As revealed in the Factbook, the story of the US energy transition in 2021 is rooted in previously unseen levels of investment. Global private investment soared to $755 billion in 2021. The US set a record at $105 billion. Meanwhile, the federal government made an unprecedented $80 billion pledge to support energy transition with the enactment of the Infrastructure Investment and Jobs Act, which looks to leverage significant private sector investment.
Another key driver was large energy consumers, namely large corporations, demanding more clean energy. In 2021, companies signed contracts to procure a record 17 gigawatts of renewable capacity. In addition, a total of 351 companies have now pledged to procure 100 percent clean energy, with 65 new companies joining RE100 in 2021. These market signals set the stage for continued increases in clean energy in 2022 and beyond.
US energy productivity, energy supply and energy demand all rose in 2021 compared to 2020, the year Covid-19 first buffeted the economy.
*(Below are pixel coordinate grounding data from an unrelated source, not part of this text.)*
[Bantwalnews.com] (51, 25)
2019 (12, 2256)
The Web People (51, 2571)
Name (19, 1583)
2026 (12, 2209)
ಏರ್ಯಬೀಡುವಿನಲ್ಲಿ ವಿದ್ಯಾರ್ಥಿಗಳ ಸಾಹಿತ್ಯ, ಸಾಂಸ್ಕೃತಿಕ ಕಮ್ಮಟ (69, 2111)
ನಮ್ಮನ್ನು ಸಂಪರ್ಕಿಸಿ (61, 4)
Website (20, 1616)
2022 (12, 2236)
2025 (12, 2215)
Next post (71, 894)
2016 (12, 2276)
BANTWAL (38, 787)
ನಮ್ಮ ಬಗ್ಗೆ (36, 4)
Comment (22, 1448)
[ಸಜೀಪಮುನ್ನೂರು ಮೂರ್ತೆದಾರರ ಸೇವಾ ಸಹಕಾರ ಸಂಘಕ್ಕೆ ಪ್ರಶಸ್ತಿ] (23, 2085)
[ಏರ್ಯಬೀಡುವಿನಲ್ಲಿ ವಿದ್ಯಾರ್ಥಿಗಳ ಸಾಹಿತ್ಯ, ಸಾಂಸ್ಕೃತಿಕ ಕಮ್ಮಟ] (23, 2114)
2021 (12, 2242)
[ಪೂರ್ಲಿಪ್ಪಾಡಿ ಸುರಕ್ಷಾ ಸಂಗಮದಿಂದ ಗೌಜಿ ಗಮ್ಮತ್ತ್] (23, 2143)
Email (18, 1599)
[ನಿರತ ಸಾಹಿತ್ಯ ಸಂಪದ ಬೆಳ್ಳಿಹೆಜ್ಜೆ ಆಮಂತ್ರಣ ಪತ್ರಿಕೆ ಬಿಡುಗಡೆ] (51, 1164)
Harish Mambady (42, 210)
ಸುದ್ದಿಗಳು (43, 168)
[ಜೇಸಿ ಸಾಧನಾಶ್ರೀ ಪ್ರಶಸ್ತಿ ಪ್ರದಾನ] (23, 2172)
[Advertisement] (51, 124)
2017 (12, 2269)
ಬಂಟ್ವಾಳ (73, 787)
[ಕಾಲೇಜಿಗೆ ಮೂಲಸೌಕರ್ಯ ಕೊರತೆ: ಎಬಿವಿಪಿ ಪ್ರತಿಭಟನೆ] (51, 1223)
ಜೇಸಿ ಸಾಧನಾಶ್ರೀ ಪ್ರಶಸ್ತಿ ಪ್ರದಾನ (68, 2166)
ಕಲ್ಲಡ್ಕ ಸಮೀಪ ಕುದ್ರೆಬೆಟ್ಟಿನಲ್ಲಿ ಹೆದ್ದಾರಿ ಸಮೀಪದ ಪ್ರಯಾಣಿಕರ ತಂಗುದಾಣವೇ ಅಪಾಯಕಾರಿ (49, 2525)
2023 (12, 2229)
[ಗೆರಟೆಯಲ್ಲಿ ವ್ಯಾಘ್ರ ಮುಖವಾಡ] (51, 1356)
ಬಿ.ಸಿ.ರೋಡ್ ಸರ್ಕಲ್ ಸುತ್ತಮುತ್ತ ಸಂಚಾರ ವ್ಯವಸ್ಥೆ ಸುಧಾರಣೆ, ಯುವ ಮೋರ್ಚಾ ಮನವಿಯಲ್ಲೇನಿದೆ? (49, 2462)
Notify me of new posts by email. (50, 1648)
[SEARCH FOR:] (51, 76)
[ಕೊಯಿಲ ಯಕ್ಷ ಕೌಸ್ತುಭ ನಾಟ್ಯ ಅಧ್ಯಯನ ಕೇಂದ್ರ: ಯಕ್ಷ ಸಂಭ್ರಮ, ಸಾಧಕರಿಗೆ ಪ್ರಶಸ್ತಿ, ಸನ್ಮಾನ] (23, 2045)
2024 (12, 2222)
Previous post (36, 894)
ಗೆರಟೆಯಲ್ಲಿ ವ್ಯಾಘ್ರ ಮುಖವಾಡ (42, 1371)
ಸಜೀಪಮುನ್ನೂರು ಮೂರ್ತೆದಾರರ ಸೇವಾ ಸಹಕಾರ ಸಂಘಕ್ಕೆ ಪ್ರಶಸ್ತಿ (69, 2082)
Energy productivity – the ratio of energy consumed in the US compared to the economy’s overall gross domestic product – improved 1.3 percent and the share of US electricity demand met by natural gas and renewable energy increased to 59 percent.
The rise of clean energy generation and the adoption of energy efficiency measures helped US household energy costs remain historically low in 2021, even when confronted with higher prices for many goods and energy-related products, namely gasoline, due to supply chain disruptions and inflation. In fact, Americans felt the energy price squeeze much less acutely than others elsewhere in the world. These impacts make the case for continued investment in energy efficiency technologies.
One area that did not see improvement in 2021 was US greenhouse gas emissions. As Covid-19 restrictions lifted in 2021, total CO2 emissions jumped 5.8 percent year-on-year. However, this came immediately on the heels of a sharp drop in 2020 as the pandemic first took hold. Thanks to investments already made in low and zero-carbon technologies, total US emissions finished 2021 4.4 percent below 2019 levels and 15 percent below 2005 levels.
In the power sector, emissions rose year-on-year as coal-fired generation rebounded, offsetting natural gas generation. This change should be short-lived due to the record levels of renewable build and other clean energy investments seen in 2021. But the rise in emissions signals the need to enact policies that will help reduce emissions and protect communities from the worst impacts of climate change, including the increasing severity and cost of extreme weather events as experienced in 2021.
Historic public and private sector investment, increased consumer demand and the enactment of supportive new policies drove growth in the energy transition, despite the challenges and uncertainties of Covid-19 business conditions. As a result, clean energy played a key role in the US economy in 2021 and set the stage for even more growth in 2022.